Retype the lines between the one containing "How do I perform: Open" and the one containing "coord(220,47)", inclusive, with no changes.

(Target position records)
------------
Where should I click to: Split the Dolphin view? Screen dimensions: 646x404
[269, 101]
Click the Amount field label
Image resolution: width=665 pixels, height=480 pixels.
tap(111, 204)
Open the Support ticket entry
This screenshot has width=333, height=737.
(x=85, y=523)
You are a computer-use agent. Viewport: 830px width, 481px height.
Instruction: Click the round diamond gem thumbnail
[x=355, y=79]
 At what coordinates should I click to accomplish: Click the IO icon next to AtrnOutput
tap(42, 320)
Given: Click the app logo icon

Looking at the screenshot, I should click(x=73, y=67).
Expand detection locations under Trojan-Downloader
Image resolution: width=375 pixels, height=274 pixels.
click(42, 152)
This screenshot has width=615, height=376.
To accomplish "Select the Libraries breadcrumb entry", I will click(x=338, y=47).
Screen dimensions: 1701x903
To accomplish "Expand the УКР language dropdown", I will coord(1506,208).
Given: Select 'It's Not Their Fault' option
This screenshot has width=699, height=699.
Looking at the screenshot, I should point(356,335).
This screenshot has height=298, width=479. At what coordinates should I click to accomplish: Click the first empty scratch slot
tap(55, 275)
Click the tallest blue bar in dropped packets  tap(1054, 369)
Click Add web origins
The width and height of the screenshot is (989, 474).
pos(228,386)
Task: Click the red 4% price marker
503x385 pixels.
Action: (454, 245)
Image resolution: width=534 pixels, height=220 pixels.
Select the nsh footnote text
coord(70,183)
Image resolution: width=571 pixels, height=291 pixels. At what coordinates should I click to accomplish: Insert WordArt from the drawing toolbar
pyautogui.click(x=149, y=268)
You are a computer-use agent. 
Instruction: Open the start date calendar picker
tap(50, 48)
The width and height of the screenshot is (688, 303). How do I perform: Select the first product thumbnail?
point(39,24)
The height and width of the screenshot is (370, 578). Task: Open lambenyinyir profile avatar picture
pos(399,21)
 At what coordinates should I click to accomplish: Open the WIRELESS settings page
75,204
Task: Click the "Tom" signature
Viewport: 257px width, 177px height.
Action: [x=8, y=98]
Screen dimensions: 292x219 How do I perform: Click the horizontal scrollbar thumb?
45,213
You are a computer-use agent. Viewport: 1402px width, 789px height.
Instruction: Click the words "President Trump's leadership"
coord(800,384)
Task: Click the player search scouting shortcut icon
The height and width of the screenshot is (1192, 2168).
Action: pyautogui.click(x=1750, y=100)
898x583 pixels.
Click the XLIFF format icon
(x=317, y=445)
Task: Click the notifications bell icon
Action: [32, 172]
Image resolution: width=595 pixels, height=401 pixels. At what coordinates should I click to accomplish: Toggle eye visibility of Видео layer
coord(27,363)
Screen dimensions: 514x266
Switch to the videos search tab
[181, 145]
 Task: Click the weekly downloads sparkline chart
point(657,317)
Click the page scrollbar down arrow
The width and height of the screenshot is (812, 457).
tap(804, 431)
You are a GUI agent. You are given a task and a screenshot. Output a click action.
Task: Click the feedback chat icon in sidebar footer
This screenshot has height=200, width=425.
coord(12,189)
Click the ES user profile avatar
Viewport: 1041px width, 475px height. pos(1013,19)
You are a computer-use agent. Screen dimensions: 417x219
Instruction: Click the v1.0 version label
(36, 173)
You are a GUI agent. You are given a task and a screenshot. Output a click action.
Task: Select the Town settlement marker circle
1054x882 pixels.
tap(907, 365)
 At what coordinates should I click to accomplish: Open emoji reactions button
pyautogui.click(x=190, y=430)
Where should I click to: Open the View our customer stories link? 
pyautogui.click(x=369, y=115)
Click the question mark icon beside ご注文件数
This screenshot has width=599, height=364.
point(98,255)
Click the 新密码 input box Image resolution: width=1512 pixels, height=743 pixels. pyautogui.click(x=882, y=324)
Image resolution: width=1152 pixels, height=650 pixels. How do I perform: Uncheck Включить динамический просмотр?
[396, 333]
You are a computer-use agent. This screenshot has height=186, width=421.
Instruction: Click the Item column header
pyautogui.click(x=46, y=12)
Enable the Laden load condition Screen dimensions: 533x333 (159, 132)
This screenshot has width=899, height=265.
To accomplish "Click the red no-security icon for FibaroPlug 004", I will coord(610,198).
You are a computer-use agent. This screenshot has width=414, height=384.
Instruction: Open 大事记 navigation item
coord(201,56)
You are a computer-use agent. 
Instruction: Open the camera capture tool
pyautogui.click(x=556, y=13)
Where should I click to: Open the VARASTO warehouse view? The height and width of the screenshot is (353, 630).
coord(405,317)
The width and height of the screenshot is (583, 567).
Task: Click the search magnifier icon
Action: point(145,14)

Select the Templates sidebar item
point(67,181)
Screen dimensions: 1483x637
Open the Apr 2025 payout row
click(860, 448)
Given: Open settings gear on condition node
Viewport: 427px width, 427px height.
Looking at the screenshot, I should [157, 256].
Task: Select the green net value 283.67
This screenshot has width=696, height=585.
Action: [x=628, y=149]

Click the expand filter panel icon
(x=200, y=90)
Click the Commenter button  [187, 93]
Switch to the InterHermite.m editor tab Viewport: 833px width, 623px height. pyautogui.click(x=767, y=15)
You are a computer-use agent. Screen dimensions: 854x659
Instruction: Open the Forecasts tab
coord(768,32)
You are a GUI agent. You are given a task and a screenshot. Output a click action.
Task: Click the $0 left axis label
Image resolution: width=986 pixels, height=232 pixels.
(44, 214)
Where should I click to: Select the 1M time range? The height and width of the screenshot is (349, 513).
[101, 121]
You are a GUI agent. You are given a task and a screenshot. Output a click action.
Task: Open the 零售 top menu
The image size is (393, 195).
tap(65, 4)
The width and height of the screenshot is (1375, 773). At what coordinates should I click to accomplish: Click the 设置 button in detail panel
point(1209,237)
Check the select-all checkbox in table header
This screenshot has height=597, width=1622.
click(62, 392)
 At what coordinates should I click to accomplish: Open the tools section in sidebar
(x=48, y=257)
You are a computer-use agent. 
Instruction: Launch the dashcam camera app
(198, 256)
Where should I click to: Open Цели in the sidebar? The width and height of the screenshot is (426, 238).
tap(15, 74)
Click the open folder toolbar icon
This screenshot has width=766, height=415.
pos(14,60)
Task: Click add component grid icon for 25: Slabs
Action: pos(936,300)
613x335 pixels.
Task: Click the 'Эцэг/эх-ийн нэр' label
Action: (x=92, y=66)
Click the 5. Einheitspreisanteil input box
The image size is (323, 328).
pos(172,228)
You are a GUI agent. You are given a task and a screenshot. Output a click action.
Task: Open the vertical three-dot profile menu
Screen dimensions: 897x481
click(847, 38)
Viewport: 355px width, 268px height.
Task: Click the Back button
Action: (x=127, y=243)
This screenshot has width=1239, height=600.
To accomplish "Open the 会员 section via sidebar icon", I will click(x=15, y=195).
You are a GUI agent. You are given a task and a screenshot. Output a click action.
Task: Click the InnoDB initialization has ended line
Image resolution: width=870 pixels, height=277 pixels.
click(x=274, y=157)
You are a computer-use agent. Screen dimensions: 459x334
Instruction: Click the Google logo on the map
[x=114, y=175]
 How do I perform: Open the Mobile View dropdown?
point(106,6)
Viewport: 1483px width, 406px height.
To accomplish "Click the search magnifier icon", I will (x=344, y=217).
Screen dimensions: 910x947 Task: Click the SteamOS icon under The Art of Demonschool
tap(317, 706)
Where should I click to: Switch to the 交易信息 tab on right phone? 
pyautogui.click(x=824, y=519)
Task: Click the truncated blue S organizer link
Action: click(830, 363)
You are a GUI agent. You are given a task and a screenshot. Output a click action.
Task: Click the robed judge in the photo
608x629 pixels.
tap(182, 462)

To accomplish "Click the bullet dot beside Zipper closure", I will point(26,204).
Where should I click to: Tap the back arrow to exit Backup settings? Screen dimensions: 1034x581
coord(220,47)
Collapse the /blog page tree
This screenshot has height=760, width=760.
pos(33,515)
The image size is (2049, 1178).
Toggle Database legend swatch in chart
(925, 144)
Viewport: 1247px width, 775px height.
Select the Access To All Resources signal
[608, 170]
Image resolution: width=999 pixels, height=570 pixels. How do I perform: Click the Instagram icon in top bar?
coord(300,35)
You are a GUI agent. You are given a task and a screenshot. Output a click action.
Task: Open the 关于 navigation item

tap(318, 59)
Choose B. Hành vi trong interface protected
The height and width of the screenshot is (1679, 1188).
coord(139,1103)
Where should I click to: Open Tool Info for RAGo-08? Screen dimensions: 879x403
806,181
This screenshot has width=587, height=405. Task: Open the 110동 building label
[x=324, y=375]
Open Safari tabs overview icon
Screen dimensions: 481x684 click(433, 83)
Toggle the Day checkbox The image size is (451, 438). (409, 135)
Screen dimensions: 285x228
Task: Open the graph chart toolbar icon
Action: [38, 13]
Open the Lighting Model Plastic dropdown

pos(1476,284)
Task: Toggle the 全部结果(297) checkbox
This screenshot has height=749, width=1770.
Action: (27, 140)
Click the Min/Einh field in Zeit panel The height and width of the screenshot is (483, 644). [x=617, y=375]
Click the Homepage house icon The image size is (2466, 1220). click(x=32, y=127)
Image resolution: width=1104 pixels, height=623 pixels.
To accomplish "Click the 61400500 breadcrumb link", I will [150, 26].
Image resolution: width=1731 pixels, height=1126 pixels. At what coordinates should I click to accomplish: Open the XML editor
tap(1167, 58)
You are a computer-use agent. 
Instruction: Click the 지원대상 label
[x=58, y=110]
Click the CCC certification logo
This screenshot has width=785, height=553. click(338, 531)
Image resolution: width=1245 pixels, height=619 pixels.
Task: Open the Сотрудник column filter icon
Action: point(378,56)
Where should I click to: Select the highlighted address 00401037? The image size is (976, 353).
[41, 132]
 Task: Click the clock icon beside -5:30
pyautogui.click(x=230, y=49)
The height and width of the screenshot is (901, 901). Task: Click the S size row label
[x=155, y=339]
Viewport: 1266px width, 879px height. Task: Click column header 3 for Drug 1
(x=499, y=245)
------------
§ Task output:
 How do I perform: Open the Mobile View dropdown?
point(106,6)
Viewport: 1483px width, 406px height.
To accomplish "Click the search magnifier icon", I will (x=344, y=217).
Screen dimensions: 910x947 Task: Click the SteamOS icon under The Art of Demonschool
tap(317, 706)
Where should I click to: Switch to the 交易信息 tab on right phone? 
pyautogui.click(x=824, y=519)
Task: Click the truncated blue S organizer link
Action: click(830, 363)
You are a GUI agent. You are given a task and a screenshot. Output a click action.
Task: Click the robed judge in the photo
608x629 pixels.
tap(182, 462)

To accomplish "Click the bullet dot beside Zipper closure", I will point(26,204).
Where should I click to: Tap the back arrow to exit Backup settings? Screen dimensions: 1034x581
coord(220,47)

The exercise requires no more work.